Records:
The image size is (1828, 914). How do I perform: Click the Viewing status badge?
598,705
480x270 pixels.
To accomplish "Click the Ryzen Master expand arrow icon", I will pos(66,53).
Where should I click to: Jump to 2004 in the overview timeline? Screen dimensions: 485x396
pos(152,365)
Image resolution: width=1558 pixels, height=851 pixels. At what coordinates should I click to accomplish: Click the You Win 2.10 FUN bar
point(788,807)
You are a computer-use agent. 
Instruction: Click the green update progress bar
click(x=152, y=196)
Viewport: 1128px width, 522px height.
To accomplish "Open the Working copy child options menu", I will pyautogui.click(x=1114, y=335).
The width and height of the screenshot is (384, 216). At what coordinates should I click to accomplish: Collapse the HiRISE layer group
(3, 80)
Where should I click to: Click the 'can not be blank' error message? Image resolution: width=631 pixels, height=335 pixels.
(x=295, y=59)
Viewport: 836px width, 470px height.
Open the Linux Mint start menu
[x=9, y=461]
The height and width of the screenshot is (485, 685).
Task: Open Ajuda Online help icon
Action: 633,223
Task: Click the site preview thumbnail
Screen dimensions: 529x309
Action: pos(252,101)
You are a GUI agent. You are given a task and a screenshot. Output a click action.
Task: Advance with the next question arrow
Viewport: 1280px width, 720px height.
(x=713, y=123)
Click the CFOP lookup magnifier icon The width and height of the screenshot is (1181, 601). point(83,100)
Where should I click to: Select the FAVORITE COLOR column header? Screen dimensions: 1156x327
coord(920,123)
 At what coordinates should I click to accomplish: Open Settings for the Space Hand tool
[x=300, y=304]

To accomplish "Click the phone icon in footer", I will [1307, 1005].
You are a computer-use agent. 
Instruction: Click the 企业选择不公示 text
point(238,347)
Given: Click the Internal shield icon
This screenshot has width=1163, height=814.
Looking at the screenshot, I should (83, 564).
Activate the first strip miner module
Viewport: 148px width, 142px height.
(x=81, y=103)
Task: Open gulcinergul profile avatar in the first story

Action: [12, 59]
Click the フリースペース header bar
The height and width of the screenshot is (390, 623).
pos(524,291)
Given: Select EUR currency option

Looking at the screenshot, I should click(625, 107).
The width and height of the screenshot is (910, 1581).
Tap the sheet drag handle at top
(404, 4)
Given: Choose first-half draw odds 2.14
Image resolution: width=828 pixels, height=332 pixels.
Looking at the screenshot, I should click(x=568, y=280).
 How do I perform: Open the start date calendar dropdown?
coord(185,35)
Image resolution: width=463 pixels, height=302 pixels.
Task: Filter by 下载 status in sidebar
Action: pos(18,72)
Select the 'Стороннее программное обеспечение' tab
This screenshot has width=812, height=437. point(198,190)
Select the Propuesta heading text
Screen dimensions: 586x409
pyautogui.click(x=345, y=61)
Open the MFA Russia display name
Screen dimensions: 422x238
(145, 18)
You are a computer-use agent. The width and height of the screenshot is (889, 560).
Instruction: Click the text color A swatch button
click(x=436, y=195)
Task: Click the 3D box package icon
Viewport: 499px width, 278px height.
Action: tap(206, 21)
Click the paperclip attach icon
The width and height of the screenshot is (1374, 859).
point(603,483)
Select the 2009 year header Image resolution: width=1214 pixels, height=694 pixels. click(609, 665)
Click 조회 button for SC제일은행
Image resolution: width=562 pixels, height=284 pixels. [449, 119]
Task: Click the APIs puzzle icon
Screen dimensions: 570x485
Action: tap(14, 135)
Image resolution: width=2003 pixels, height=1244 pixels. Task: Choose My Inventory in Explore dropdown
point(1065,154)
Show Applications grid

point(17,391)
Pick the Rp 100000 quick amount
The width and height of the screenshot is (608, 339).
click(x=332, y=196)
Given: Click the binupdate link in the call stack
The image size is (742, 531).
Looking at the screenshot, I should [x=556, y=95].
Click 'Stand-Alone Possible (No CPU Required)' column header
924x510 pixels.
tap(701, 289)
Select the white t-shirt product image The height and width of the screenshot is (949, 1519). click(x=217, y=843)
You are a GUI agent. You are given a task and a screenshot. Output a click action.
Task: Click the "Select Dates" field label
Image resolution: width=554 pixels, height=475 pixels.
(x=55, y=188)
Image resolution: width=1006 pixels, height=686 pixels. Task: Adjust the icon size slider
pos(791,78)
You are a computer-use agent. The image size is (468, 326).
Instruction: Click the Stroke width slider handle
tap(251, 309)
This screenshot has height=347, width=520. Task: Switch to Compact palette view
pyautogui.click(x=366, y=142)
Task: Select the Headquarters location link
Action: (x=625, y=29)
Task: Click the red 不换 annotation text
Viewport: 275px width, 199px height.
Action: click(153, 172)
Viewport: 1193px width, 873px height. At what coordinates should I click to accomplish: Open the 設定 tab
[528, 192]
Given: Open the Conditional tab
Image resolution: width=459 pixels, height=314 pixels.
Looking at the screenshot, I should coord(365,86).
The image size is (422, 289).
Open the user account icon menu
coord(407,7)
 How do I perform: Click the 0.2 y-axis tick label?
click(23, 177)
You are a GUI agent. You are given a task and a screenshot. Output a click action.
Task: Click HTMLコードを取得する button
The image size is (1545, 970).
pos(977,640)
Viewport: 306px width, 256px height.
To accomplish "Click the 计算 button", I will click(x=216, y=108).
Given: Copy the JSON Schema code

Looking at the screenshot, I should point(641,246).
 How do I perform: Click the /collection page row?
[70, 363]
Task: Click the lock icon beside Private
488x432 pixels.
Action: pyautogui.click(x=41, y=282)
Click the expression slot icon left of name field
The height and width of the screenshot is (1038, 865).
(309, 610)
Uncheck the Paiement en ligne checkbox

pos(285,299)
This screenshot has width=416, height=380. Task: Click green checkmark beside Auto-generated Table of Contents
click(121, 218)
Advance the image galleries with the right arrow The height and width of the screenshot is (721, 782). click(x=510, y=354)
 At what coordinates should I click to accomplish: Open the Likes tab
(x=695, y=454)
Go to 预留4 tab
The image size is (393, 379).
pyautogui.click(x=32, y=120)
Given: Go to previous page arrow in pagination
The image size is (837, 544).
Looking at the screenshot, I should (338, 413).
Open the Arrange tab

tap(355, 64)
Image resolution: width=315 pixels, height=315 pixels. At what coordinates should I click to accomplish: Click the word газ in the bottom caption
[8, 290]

> _What is expected_: Render every line of the rows above as a JSON list of strings, one string per line, omitting blank lines.

> _Finished answer_:
[
  "The image size is (1828, 914). How do I perform: Click the Viewing status badge?",
  "598,705",
  "480x270 pixels.",
  "To accomplish \"Click the Ryzen Master expand arrow icon\", I will pos(66,53).",
  "Where should I click to: Jump to 2004 in the overview timeline? Screen dimensions: 485x396",
  "pos(152,365)",
  "Image resolution: width=1558 pixels, height=851 pixels. At what coordinates should I click to accomplish: Click the You Win 2.10 FUN bar",
  "point(788,807)",
  "You are a computer-use agent. ",
  "Instruction: Click the green update progress bar",
  "click(x=152, y=196)",
  "Viewport: 1128px width, 522px height.",
  "To accomplish \"Open the Working copy child options menu\", I will pyautogui.click(x=1114, y=335).",
  "The width and height of the screenshot is (384, 216). At what coordinates should I click to accomplish: Collapse the HiRISE layer group",
  "(3, 80)",
  "Where should I click to: Click the 'can not be blank' error message? Image resolution: width=631 pixels, height=335 pixels.",
  "(x=295, y=59)",
  "Viewport: 836px width, 470px height.",
  "Open the Linux Mint start menu",
  "[x=9, y=461]",
  "The height and width of the screenshot is (485, 685).",
  "Task: Open Ajuda Online help icon",
  "Action: 633,223",
  "Task: Click the site preview thumbnail",
  "Screen dimensions: 529x309",
  "Action: pos(252,101)",
  "You are a GUI agent. You are given a task and a screenshot. Output a click action.",
  "Task: Advance with the next question arrow",
  "Viewport: 1280px width, 720px height.",
  "(x=713, y=123)",
  "Click the CFOP lookup magnifier icon The width and height of the screenshot is (1181, 601). point(83,100)",
  "Where should I click to: Select the FAVORITE COLOR column header? Screen dimensions: 1156x327",
  "coord(920,123)",
  " At what coordinates should I click to accomplish: Open Settings for the Space Hand tool",
  "[x=300, y=304]",
  "To accomplish \"Click the phone icon in footer\", I will [1307, 1005].",
  "You are a computer-use agent. ",
  "Instruction: Click the 企业选择不公示 text",
  "point(238,347)",
  "Given: Click the Internal shield icon",
  "This screenshot has width=1163, height=814.",
  "Looking at the screenshot, I should (83, 564).",
  "Activate the first strip miner module",
  "Viewport: 148px width, 142px height.",
  "(x=81, y=103)",
  "Task: Open gulcinergul profile avatar in the first story",
  "Action: [12, 59]",
  "Click the フリースペース header bar",
  "The height and width of the screenshot is (390, 623).",
  "pos(524,291)",
  "Given: Select EUR currency option",
  "Looking at the screenshot, I should click(625, 107).",
  "The width and height of the screenshot is (910, 1581).",
  "Tap the sheet drag handle at top",
  "(404, 4)",
  "Given: Choose first-half draw odds 2.14",
  "Image resolution: width=828 pixels, height=332 pixels.",
  "Looking at the screenshot, I should click(x=568, y=280).",
  " How do I perform: Open the start date calendar dropdown?",
  "coord(185,35)",
  "Image resolution: width=463 pixels, height=302 pixels.",
  "Task: Filter by 下载 status in sidebar",
  "Action: pos(18,72)",
  "Select the 'Стороннее программное обеспечение' tab",
  "This screenshot has width=812, height=437. point(198,190)",
  "Select the Propuesta heading text",
  "Screen dimensions: 586x409",
  "pyautogui.click(x=345, y=61)",
  "Open the MFA Russia display name",
  "Screen dimensions: 422x238",
  "(145, 18)",
  "You are a computer-use agent. The width and height of the screenshot is (889, 560).",
  "Instruction: Click the text color A swatch button",
  "click(x=436, y=195)",
  "Task: Click the 3D box package icon",
  "Viewport: 499px width, 278px height.",
  "Action: tap(206, 21)",
  "Click the paperclip attach icon",
  "The width and height of the screenshot is (1374, 859).",
  "point(603,483)",
  "Select the 2009 year header Image resolution: width=1214 pixels, height=694 pixels. click(609, 665)",
  "Click 조회 button for SC제일은행",
  "Image resolution: width=562 pixels, height=284 pixels. [449, 119]",
  "Task: Click the APIs puzzle icon",
  "Screen dimensions: 570x485",
  "Action: tap(14, 135)",
  "Image resolution: width=2003 pixels, height=1244 pixels. Task: Choose My Inventory in Explore dropdown",
  "point(1065,154)",
  "Show Applications grid",
  "point(17,391)",
  "Pick the Rp 100000 quick amount",
  "The width and height of the screenshot is (608, 339).",
  "click(x=332, y=196)",
  "Given: Click the binupdate link in the call stack",
  "The image size is (742, 531).",
  "Looking at the screenshot, I should [x=556, y=95].",
  "Click 'Stand-Alone Possible (No CPU Required)' column header",
  "924x510 pixels.",
  "tap(701, 289)",
  "Select the white t-shirt product image The height and width of the screenshot is (949, 1519). click(x=217, y=843)",
  "You are a GUI agent. You are given a task and a screenshot. Output a click action.",
  "Task: Click the \"Select Dates\" field label",
  "Image resolution: width=554 pixels, height=475 pixels.",
  "(x=55, y=188)",
  "Image resolution: width=1006 pixels, height=686 pixels. Task: Adjust the icon size slider",
  "pos(791,78)",
  "You are a computer-use agent. The image size is (468, 326).",
  "Instruction: Click the Stroke width slider handle",
  "tap(251, 309)",
  "This screenshot has height=347, width=520. Task: Switch to Compact palette view",
  "pyautogui.click(x=366, y=142)",
  "Task: Select the Headquarters location link",
  "Action: (x=625, y=29)",
  "Task: Click the red 不换 annotation text",
  "Viewport: 275px width, 199px height.",
  "Action: click(153, 172)",
  "Viewport: 1193px width, 873px height. At what coordinates should I click to accomplish: Open the 設定 tab",
  "[528, 192]",
  "Given: Open the Conditional tab",
  "Image resolution: width=459 pixels, height=314 pixels.",
  "Looking at the screenshot, I should coord(365,86).",
  "The image size is (422, 289).",
  "Open the user account icon menu",
  "coord(407,7)",
  " How do I perform: Click the 0.2 y-axis tick label?",
  "click(23, 177)",
  "You are a GUI agent. You are given a task and a screenshot. Output a click action.",
  "Task: Click HTMLコードを取得する button",
  "The image size is (1545, 970).",
  "pos(977,640)",
  "Viewport: 306px width, 256px height.",
  "To accomplish \"Click the 计算 button\", I will click(x=216, y=108).",
  "Given: Copy the JSON Schema code",
  "Looking at the screenshot, I should point(641,246).",
  " How do I perform: Click the /collection page row?",
  "[70, 363]",
  "Task: Click the lock icon beside Private",
  "488x432 pixels.",
  "Action: pyautogui.click(x=41, y=282)",
  "Click the expression slot icon left of name field",
  "The height and width of the screenshot is (1038, 865).",
  "(309, 610)",
  "Uncheck the Paiement en ligne checkbox",
  "pos(285,299)",
  "This screenshot has width=416, height=380. Task: Click green checkmark beside Auto-generated Table of Contents",
  "click(121, 218)",
  "Advance the image galleries with the right arrow The height and width of the screenshot is (721, 782). click(x=510, y=354)",
  " At what coordinates should I click to accomplish: Open the Likes tab",
  "(x=695, y=454)",
  "Go to 预留4 tab",
  "The image size is (393, 379).",
  "pyautogui.click(x=32, y=120)",
  "Given: Go to previous page arrow in pagination",
  "The image size is (837, 544).",
  "Looking at the screenshot, I should (338, 413).",
  "Open the Arrange tab",
  "tap(355, 64)",
  "Image resolution: width=315 pixels, height=315 pixels. At what coordinates should I click to accomplish: Click the word газ in the bottom caption",
  "[8, 290]"
]